A conclusão de Rodrigues é a de que o reconhecimento de licenças compensatórias e sua possiblidade de conversão em pecúnia, como instituída, configura burla ao teto constitucional.

“Sabe-se que as gratificações em questão têm natureza remuneratória e se sujeitam ao teto constitucional. Dessa forma, quando somada ao subsídio dos magistrados, uma grande parcela da vantagem é retida a título de “abate teto”. Em diversas situações o acréscimo remuneratório efetivo é muito pequeno ou sequer há”, explicou.

” Assim, o artifício de reconhecer “licença compensatória” visa, nada mais, a garantir o pagamento integral da gratificação, contornando uma regra constitucional. No caso da Resolução CJF 847/2023 as contas até fecham: a gratificação corresponde a 1/3 do subsídio e a possibilidade de indenização de até 10 dias por mês é equivalente a 1/3 do subsídio”, completou.

Narrativa artificiosa

Para o auditor Tacito Florentino Rodrigues, a resolução questionada ‘cria vantagem não prevista em lei’. Ele rechaçou o argumento, levantado pelos juízes, de que a criação do benefício se daria para equiparação com penduricalho do Ministério Público da União.
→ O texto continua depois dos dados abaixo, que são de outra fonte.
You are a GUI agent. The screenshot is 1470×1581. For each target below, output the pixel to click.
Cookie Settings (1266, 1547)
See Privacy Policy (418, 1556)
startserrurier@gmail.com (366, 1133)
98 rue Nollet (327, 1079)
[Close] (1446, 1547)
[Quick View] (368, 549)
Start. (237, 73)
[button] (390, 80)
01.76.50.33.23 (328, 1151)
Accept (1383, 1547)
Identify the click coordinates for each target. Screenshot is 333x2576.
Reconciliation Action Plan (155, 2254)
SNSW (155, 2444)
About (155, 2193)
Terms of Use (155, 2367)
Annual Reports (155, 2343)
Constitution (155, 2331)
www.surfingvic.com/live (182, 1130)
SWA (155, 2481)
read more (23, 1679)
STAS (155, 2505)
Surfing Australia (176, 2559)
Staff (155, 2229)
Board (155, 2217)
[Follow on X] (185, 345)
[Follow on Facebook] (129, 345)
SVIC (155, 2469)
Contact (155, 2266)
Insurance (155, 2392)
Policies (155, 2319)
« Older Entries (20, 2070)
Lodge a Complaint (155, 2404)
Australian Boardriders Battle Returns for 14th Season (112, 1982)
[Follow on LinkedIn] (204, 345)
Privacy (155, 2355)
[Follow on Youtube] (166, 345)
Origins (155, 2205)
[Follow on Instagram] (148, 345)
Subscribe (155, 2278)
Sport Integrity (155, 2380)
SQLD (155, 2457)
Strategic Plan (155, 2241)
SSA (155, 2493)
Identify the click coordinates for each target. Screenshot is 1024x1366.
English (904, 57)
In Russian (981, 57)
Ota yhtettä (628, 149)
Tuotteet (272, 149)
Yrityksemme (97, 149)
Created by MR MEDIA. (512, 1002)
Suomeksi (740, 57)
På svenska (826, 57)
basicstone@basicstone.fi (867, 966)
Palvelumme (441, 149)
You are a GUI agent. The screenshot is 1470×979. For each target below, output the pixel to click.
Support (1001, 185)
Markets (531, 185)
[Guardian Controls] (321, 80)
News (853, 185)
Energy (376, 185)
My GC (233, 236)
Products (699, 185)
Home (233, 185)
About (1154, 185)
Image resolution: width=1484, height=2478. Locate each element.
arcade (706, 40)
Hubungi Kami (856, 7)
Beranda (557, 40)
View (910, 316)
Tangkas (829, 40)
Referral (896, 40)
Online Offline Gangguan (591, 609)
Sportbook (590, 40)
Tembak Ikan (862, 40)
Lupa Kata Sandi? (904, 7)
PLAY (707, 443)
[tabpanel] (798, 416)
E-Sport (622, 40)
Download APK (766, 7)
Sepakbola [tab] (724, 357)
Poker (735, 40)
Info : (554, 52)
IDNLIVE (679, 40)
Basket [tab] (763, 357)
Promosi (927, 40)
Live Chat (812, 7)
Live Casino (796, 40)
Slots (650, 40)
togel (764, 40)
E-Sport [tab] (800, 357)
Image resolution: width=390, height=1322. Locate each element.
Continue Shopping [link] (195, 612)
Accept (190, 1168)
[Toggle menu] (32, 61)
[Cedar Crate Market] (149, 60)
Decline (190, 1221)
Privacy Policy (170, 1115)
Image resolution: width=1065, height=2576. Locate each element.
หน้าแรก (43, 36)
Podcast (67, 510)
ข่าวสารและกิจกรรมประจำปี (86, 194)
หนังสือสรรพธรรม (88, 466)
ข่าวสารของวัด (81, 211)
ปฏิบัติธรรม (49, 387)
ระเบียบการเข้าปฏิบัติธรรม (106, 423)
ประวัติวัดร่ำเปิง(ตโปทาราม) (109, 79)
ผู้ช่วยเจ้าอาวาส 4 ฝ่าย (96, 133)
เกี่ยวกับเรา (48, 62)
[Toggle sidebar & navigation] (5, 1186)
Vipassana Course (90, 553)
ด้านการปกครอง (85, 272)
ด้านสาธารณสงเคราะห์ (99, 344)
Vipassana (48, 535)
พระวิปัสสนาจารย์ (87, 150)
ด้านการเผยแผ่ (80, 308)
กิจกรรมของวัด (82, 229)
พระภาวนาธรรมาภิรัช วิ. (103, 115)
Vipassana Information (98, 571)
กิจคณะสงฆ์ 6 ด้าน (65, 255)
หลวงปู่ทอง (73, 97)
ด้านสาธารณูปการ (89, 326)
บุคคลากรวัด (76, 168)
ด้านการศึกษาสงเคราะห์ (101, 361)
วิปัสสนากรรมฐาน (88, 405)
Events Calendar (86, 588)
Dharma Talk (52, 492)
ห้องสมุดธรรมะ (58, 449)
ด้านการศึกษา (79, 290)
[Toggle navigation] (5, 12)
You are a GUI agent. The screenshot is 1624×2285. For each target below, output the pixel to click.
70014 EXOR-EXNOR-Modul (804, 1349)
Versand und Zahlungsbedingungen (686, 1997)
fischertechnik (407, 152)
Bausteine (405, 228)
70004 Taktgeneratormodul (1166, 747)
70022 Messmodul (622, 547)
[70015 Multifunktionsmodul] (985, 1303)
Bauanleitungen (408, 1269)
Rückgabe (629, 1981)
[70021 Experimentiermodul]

Ponderou que tal pagamento deveria estar previsto em norma específica apreciada e aprovada pelo Legislativo, com análise de impacto orçamentário-financeiro.

“A suposta assimetria aventada (e o reconhecimento de dias de compensação) é uma narrativa jurídica frágil e artificiosa, ante a ausência de coerência sistêmica, para generalizar, além das remunerações legais, o pagamento correspondente de até 1/3 (um terço) do subsídio dos magistrados onde é que eles estejam exercendo suas atividades, sejam finalísticas ou administrativas, regulares ou extraordinárias”, ressaltou.